Christine Connelly, the new(ish) CIO for Health gave her first public appearance at HC2009 this morning. Hotly anticipated to make a big announcement, she didn’t disappoint. Unveiling the government’s strategy for delivering the National Programme for IT (NPfIT) in the south of England following Fujitsu’s withdrawal, Connelly announced the opening up of the market with plans for 30 acute sites are to run competitions based on the Additional Supply Capability and Capacity(ASCC) – a framework agreement set up in 2007. The process is expected to last nine months, with contracts awarded for four years (making them coterminous with the existing BT/CSC contracts). This is very welcome news to members who successfully bid for a place on the catalogue but began wondering whether it was ever going to deliver any real business.
Other encouraging news came in the guise of plans to introduce new toolkits by March 2010 that will give trusts more control over local configuration of systems.

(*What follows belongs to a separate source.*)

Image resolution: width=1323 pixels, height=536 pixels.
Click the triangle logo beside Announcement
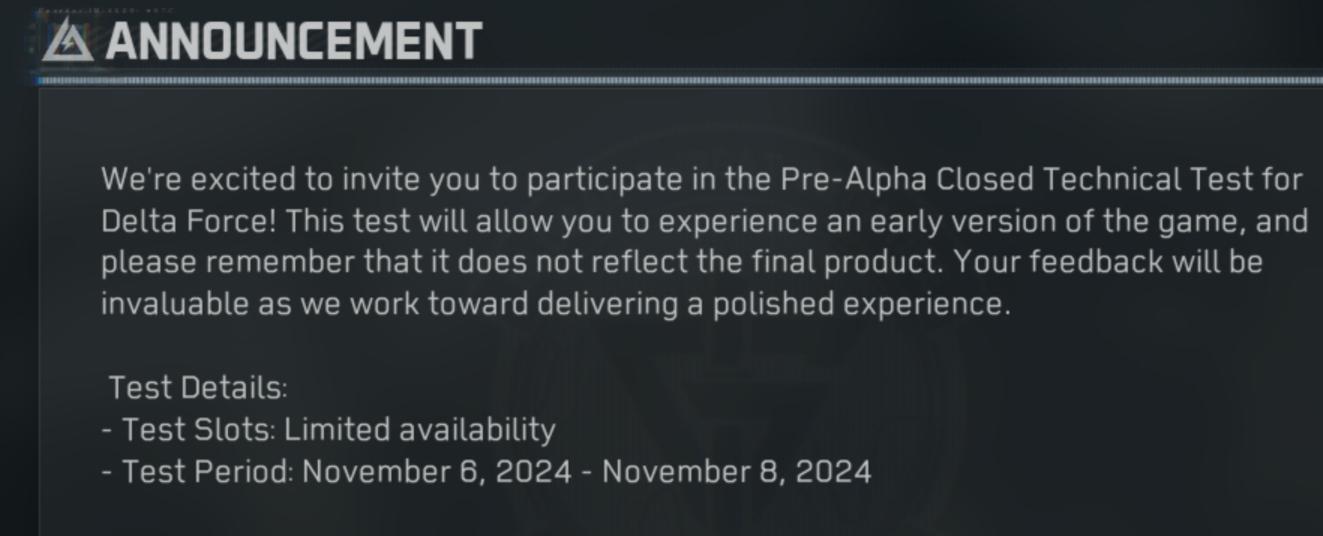(x=67, y=41)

Cerner and Lorenzo will create the foundations upon which trusts can innovate, in much the same way that new Facebook and iPhone applications are based on standard technology. The message was clear – “programmes of development will not be centrally dictated” – but technical standards and data standards are sure to pose some tricky questions.
Last but not least, Connelly is meeting David Behan, the Director General of Social Care at the Department of Health next week. Behan was a welcome guest at Intellect earlier this month and news that he is in discussions with Connelly about the true potential for integrating health and social care services is heartening. They will be looking at how far integration has come and how new benefits for patients can be created across all care settings, setting out the major milestones for the next 12 months.
So, despite some rather gloomy weather up here there is certainly quite a buzz. More soon.